Protein-coding gene in the species Homo sapiens

Matrix metalloproteinase 28 also known as epilysin is an enzyme that in humans is encoded by the MMP28 gene.

== Function ==
Matrix metalloproteinase 28, also known as epilysin, belongs to a family of proteins known as matrix metalloproteinases which are common to tissue regulation. Matrix metalloproteinases are commonly known to degrade the extracellular matrix, alongside regulating cell surface receptors MMP-28 releases growth factors and adhesion molecules to modulate inflammation. MMP-28 is unique in that it can be found in many regular tissues, denoting a potential role in maintaining the healthy structure and function of most tissue. MMPs commonly modulate their expression via negative and positive feedback loops as a result of releasing and responding to growth hormones.

MMP-28 is less frequently found in tissues such as the brain, colon, heart, and lungs. However, MMP-28 is expressed heavily in organs such as the testes. Epilysin is also found in high concentration in basal keratinocytes in injured skin, even at some distance away from the wound, showing a role in repairing damaged tissue. MMP-28 also can alter the cell membrane to become more adhesive, and not allowing the cell to migrate.

== Structure ==
MMP-28 is a 520 amino acid long protein. The estimated signal peptide sequence appears as a long tail of random coil coming off of the protein that helps to guide the protein to excretion with the sequence PRCGVTD.
The zinc binding catalytic site is tucked within an alpha helix within the center of the protein with a HEIGHTLGLTH sequence at positions 240–250 with a hemopexin-like domain. Epilysin contains 8 exons, 5 of which are splice sites unique to MMP-28 and not used by any other metalloproteinase in the MMP family.

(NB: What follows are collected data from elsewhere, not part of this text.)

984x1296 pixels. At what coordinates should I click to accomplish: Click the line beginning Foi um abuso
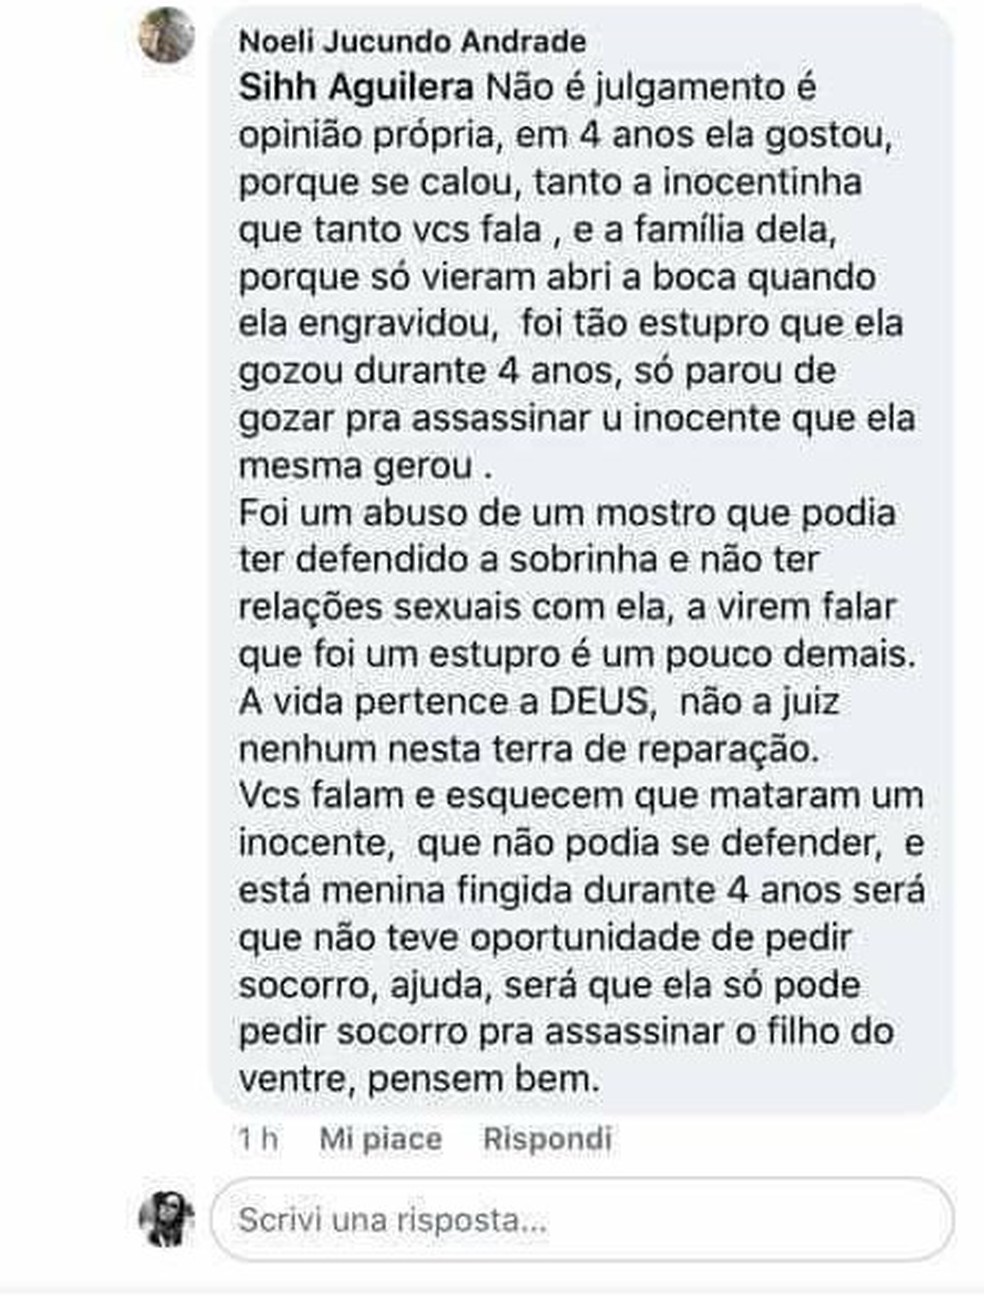pyautogui.click(x=567, y=513)
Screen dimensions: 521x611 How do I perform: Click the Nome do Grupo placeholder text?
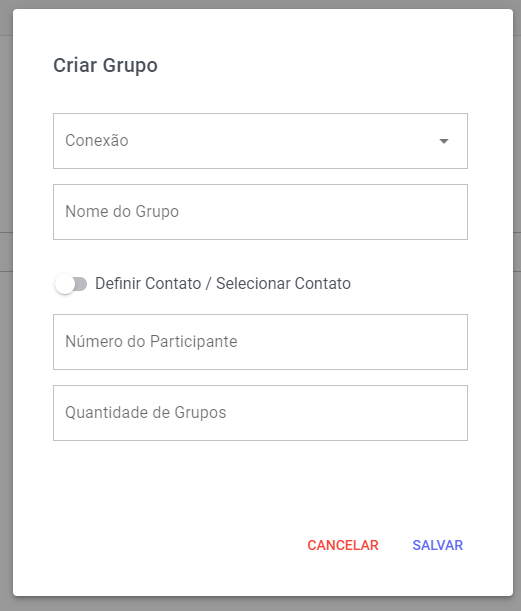click(x=122, y=212)
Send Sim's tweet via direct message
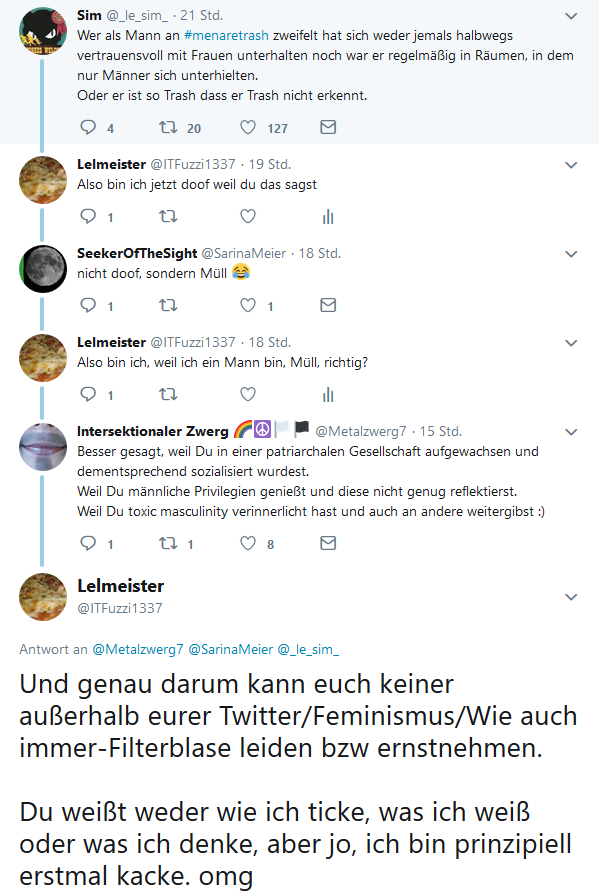The width and height of the screenshot is (599, 894). pyautogui.click(x=328, y=127)
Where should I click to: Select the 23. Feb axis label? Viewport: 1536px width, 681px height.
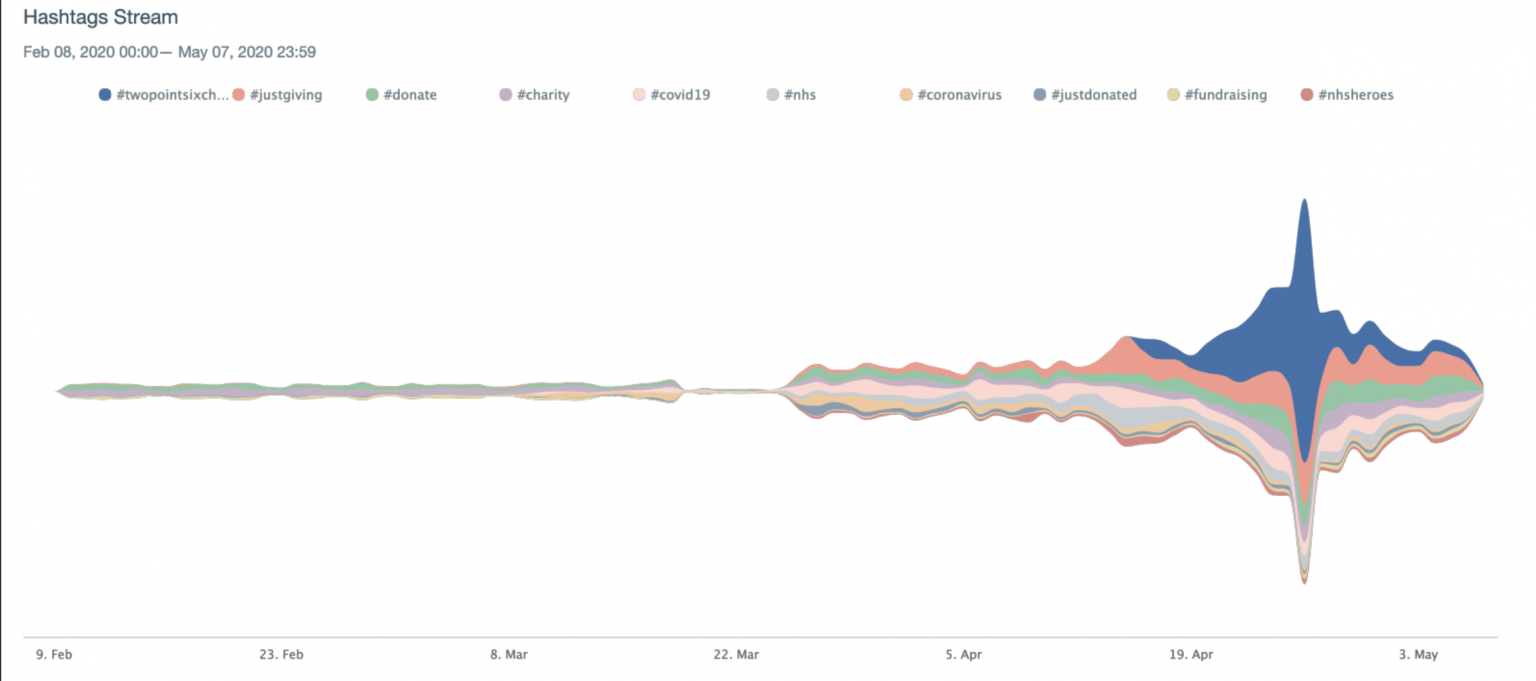(x=281, y=655)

Epilysin contains 8 exons, 5 of which are splice sites unique to MMP-28 and not used by any other metalloproteinase in the MMP family.

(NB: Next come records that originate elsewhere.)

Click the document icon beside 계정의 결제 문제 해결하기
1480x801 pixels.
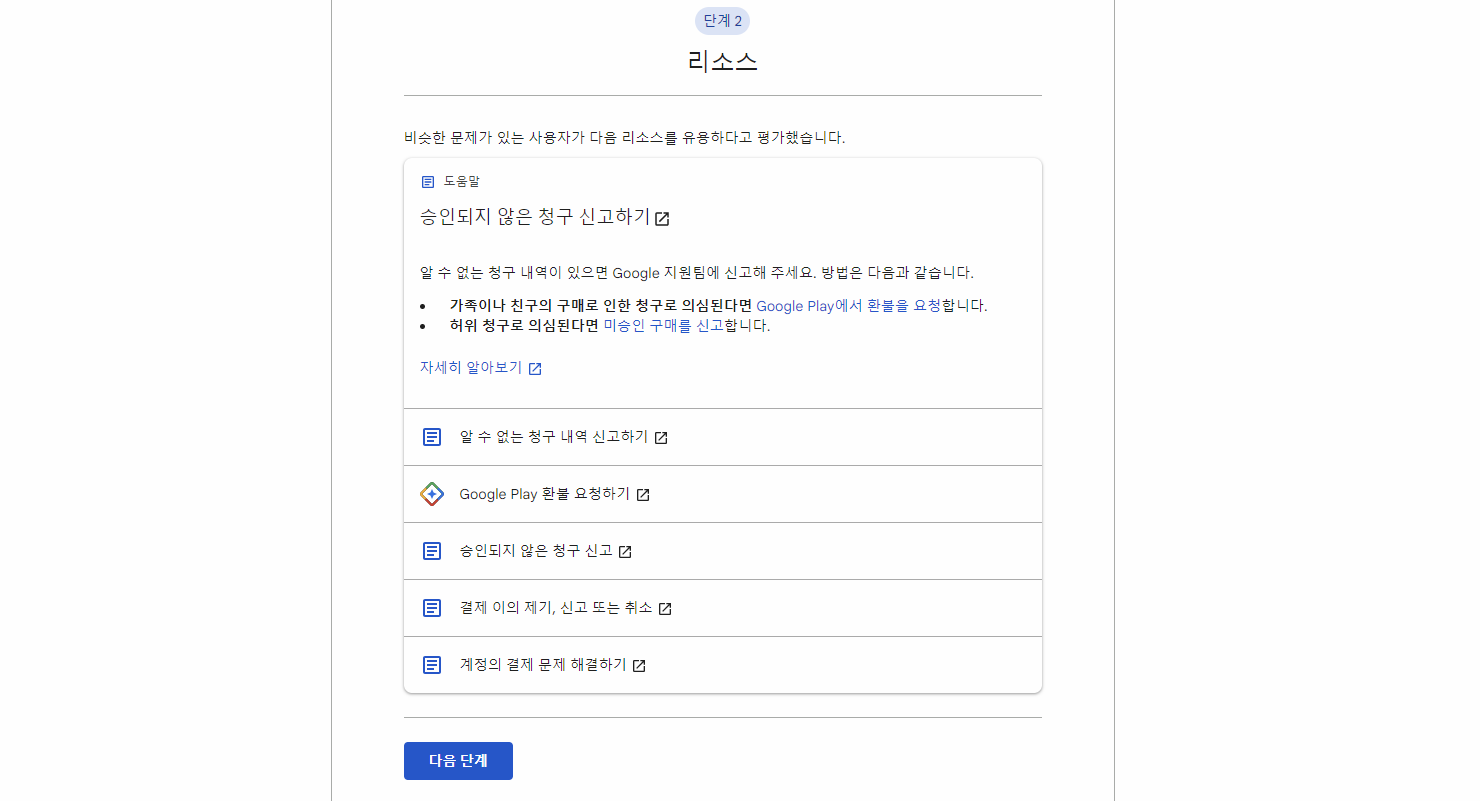coord(431,664)
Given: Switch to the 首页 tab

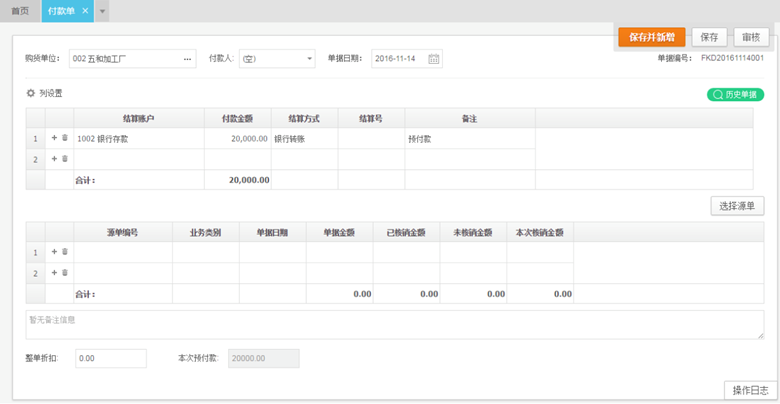Looking at the screenshot, I should coord(20,11).
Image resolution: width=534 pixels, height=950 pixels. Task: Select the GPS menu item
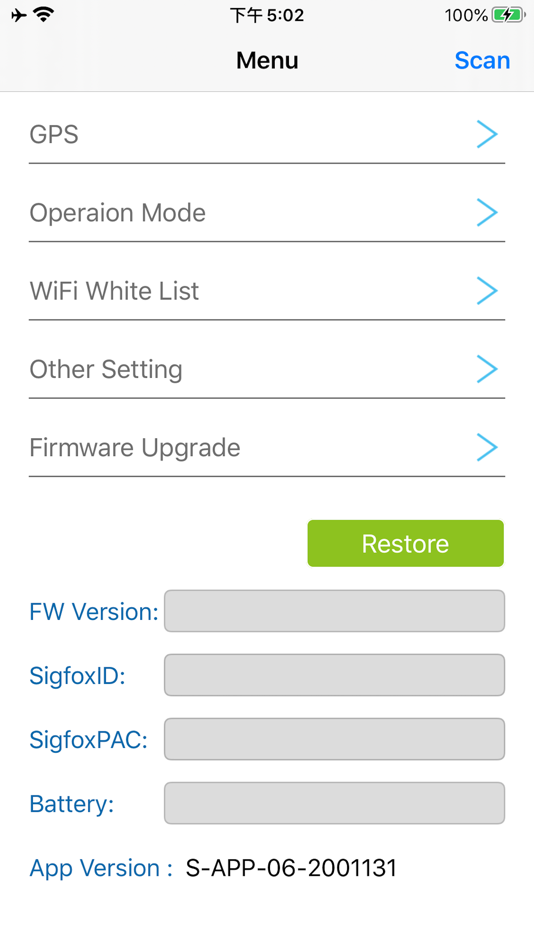pyautogui.click(x=267, y=135)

The full amino acid sequence is listed on uniprot.

== Clinical implications ==
The overexpression of MMP-28 is linked to the metastasis of tumors in cancer. Expression of MMP-28 can be linked to tumor diameter, depth of invasion, and stage of metastasis. In patients with positive overexpression of MMP-28, survival may be significantly less likely compared to negative expression of this protein, making it a potentially important marker for proactive prognosis of some forms of cancer.

MMP-28 may also play an important role in the breakdown of myelin, an important component of nervous system functionality. Demyelination may interrupt nerve signaling or even halt it completely, which can create severe neurological effects such as multiple sclerosis transverse myelitis and neuromyelitis optica.